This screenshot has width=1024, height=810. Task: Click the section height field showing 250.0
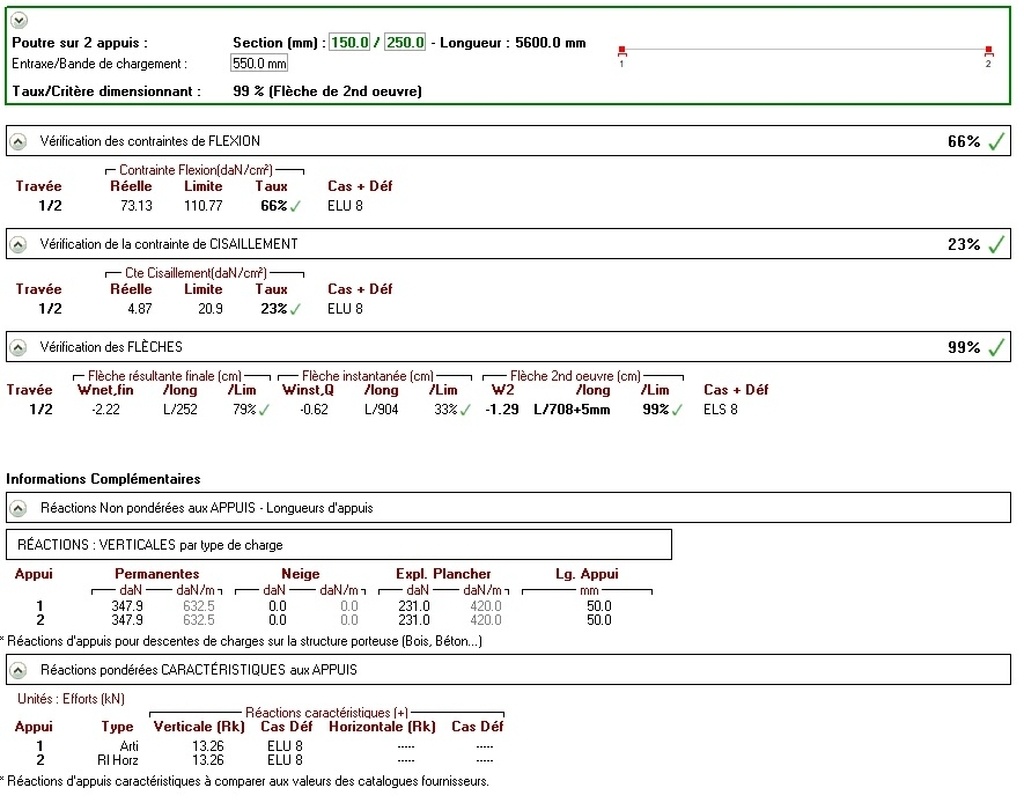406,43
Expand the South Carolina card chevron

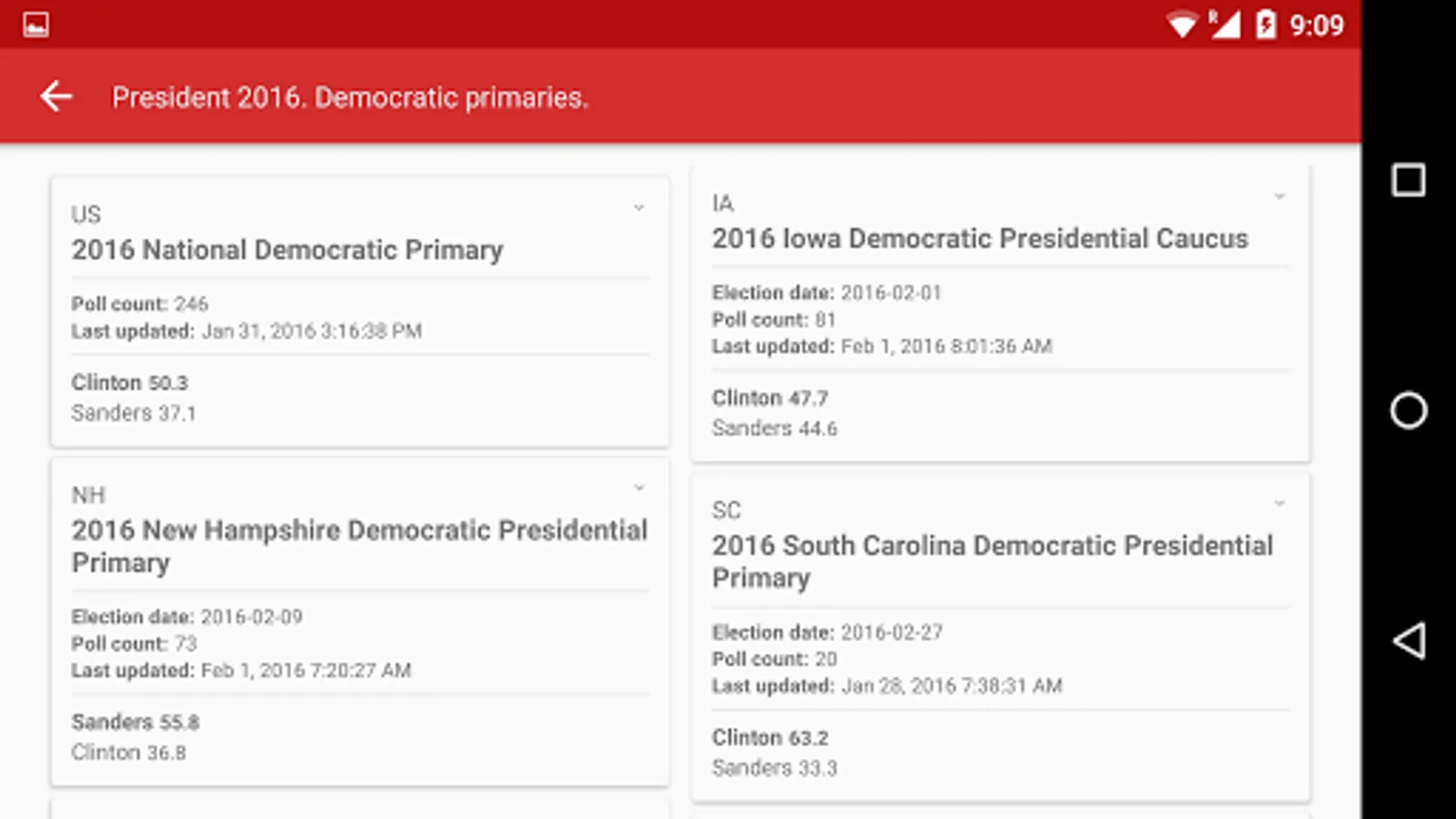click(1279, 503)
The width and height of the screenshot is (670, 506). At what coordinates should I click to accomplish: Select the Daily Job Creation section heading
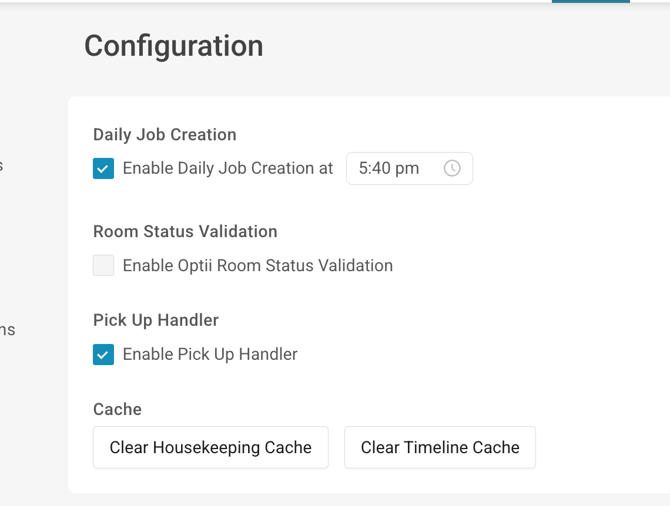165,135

● REQUIRED WORK
An acceptable answer consists of the lines above from the one holding "The width and" to the end of the data, repeated exactly and containing no pictures.

● EXPECTED OUTPUT
The width and height of the screenshot is (670, 506). At what coordinates should I click to accomplish: Select the Daily Job Creation section heading
165,135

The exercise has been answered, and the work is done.